The weather is so pleasant it’s almost suspicious, and this high up he can’t really smell the salt. Without the trepidation to weigh him down, he might actually be able to enjoy it.

His arrival is relatively quiet. Shockingly subtle for Lena, actually, who picked him up from the airport. Nobody announces his presence. He meets privately with Winston, who is excited to have him, if harried and disappointed by the rules Cole sets down about how he wants to work. 

The only person he sees in the hallway is a young redhead he’s never met, who is trailed by an enormous white cat. She waves cheerfully, but Cole gets the impression she’s like that for anyone. Never meets a stranger, probably. 

He gives himself time to set all his stuff down, but after that he can’t keep to himself any longer. He knocks on the door Winston told him about, pulse racing. He’s starting to second guess, wondering if he should give some kind of warning before just showing up at Hanzo’s door. That’s when it opens. 

Hanzo stares like he thinks he’s imagining it. “Uh, hey,” Cole says, gripped with sudden, overwhelming nerves. 

There’s nothing to worry about, if the tongue down his throat is anything to go by. If that didn’t sell it, the part where Hanzo drags him into the room and nearly attempts to climb him definitely does the trick. He’s out of breath by the time they’re finished. Hanzo won’t stop touching him, which is equal parts distracting and flattering. 

“Why are you here?”

“Guess I’m signin’ on. Give or take some contract negotiations. Looks like you finished your mission after all.”

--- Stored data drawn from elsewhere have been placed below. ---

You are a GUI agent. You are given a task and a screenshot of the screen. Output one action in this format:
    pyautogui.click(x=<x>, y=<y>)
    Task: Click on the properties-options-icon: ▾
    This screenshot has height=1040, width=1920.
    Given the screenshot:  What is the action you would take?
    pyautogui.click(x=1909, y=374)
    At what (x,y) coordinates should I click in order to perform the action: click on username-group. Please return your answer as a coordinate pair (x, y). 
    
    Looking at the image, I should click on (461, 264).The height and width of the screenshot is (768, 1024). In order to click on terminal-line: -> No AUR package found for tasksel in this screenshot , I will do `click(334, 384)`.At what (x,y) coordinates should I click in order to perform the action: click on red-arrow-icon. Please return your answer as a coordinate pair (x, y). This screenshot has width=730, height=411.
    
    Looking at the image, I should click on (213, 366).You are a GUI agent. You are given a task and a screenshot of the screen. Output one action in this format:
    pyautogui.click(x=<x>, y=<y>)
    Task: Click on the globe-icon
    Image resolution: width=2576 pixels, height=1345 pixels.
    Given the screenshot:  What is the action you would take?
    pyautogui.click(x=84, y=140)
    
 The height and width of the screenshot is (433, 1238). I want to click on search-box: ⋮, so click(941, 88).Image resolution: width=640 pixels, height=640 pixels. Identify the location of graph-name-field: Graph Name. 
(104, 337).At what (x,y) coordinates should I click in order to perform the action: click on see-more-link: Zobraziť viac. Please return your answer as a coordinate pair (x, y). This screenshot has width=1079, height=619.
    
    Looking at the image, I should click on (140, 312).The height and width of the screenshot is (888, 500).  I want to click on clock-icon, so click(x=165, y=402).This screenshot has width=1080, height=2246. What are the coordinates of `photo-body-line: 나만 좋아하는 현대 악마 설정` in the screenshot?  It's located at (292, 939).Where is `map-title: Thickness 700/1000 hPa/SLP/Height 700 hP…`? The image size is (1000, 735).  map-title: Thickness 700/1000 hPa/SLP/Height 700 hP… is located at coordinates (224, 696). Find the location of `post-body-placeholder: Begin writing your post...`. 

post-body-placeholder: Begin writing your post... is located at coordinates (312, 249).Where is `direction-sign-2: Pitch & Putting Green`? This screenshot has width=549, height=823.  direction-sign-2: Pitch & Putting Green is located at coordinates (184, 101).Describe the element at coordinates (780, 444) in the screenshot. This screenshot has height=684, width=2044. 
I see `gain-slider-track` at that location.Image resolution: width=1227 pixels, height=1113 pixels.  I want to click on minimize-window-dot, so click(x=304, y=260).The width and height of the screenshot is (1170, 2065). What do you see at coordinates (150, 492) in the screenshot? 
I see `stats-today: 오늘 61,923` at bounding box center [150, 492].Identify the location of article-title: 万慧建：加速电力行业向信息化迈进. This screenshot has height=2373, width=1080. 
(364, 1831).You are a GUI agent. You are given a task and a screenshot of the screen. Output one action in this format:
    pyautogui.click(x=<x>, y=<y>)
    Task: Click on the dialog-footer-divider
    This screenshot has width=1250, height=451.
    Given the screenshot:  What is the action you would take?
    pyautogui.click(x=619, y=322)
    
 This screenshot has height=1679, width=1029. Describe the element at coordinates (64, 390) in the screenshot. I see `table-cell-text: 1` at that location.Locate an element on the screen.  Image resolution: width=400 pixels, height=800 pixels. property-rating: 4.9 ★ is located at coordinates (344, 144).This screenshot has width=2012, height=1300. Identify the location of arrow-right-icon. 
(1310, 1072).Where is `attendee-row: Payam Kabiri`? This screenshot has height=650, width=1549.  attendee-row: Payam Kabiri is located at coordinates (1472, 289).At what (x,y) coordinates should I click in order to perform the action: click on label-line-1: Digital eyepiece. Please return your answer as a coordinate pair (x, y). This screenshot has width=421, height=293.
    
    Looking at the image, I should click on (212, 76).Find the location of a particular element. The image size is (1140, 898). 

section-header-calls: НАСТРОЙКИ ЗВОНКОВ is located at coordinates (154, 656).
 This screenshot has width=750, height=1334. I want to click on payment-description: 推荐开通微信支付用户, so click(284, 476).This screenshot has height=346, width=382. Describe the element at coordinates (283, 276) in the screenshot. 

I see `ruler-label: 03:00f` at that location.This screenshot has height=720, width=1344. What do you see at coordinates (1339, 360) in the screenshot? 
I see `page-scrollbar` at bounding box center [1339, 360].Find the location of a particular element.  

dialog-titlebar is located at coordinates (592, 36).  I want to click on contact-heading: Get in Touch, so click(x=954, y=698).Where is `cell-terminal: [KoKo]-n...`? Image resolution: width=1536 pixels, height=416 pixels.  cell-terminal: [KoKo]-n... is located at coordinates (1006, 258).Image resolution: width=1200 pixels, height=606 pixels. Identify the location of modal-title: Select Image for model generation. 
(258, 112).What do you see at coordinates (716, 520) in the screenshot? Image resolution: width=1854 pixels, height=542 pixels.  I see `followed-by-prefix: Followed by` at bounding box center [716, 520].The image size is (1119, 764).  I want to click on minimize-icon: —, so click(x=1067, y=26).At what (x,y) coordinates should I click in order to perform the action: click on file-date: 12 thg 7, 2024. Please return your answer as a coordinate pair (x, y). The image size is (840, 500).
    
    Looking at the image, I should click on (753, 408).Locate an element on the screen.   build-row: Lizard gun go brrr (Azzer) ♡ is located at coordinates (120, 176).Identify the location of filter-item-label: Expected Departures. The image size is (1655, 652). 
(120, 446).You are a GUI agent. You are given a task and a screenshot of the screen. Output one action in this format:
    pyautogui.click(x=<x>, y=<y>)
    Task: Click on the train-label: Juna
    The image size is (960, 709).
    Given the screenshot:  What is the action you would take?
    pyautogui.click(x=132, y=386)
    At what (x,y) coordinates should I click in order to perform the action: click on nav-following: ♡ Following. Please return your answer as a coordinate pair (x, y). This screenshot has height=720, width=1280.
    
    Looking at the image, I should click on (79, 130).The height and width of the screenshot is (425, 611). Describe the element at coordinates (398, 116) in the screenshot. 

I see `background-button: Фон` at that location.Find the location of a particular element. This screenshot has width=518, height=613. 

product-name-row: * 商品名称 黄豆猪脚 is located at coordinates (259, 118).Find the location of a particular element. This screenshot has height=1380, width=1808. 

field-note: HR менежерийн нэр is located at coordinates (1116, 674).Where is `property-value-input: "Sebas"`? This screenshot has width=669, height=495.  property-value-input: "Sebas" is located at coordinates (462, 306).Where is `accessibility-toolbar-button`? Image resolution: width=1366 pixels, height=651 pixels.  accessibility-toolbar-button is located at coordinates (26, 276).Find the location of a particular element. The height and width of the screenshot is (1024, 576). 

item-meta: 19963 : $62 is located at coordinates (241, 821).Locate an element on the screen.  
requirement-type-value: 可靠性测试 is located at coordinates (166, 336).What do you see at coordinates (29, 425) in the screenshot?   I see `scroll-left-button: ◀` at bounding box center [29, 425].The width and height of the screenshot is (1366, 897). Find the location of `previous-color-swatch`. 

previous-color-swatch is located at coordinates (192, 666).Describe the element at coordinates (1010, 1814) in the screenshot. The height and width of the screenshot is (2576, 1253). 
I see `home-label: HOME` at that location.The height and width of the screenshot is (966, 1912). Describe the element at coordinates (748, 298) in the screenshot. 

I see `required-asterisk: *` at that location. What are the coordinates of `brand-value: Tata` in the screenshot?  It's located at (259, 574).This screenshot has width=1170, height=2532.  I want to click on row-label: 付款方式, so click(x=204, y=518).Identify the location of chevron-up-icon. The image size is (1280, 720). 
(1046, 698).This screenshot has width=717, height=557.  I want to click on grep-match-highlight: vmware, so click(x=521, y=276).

That makes Hanzo hesitate. “Did you come here for…” He’s not going to finish the question. It’s probably an embarrassing thing to ask. 

“It’s complicated? Uh.” Even after the way Hanzo greeted him, after everything, it’s hard to convince himself to say anything out loud. Cole scratches the back of his neck. “Y’know, I thought about what you said about… how I’ve been toward people. And now Reaper’s in Europe. And I remembered you callin’ yourself an independent contractor, and I thought there were some options other than the way things used to be. So there were a lot of reasons.” Hanzo nods, understanding, and his face is doing this carefully neutral thing that makes Cole realize he’s fucking something up somehow. He sucks in a breath. “But you were maybe a not-insignificant part of the equation. You know. If that’s not weird. For you.”

Hanzo does something very strange then: he steps back, angling his body toward his room like he’s inviting Cole further in. There are clothes folded on the bed, and there’s Hanzo’s familiar duffel bag, and a first aid kit that Cole hopes is fully stocked this time. Wait. 

“You goin’ somewhere?”

Hanzo laughs, the sound shot through with anxiety. “I was considering a… leave of absence. To do some further independent work.” Hanzo clears his throat, and his face is slowly turning beet red. “I was thinking North America.” He glances meaningfully at Cole. “So no, I do not think it’s weird.”

It takes Cole a moment to catch his drift, but once he does, he can’t stop the grin that’s about to split his face in two. “In that case, I was thinkin’, there’s a lot of jobs out there that don’t need a whole strike team. And Winston told me I could contribute however I saw myself best fittin’ into the new organization. And I really did like workin’ with you. We don’t have to stay here, but we could come back sometimes. Can have us a little freedom but keep a safe place to land.” Cole’s never been much for looking too far ahead. It’s always given him something like vertigo. But this doesn’t feel unreasonable or like he’s aiming too high, doomed to fail. This feels like it simply fits. “So what do you say? Partners?”

Hanzo’s smile gives away the answer long before he summons the words.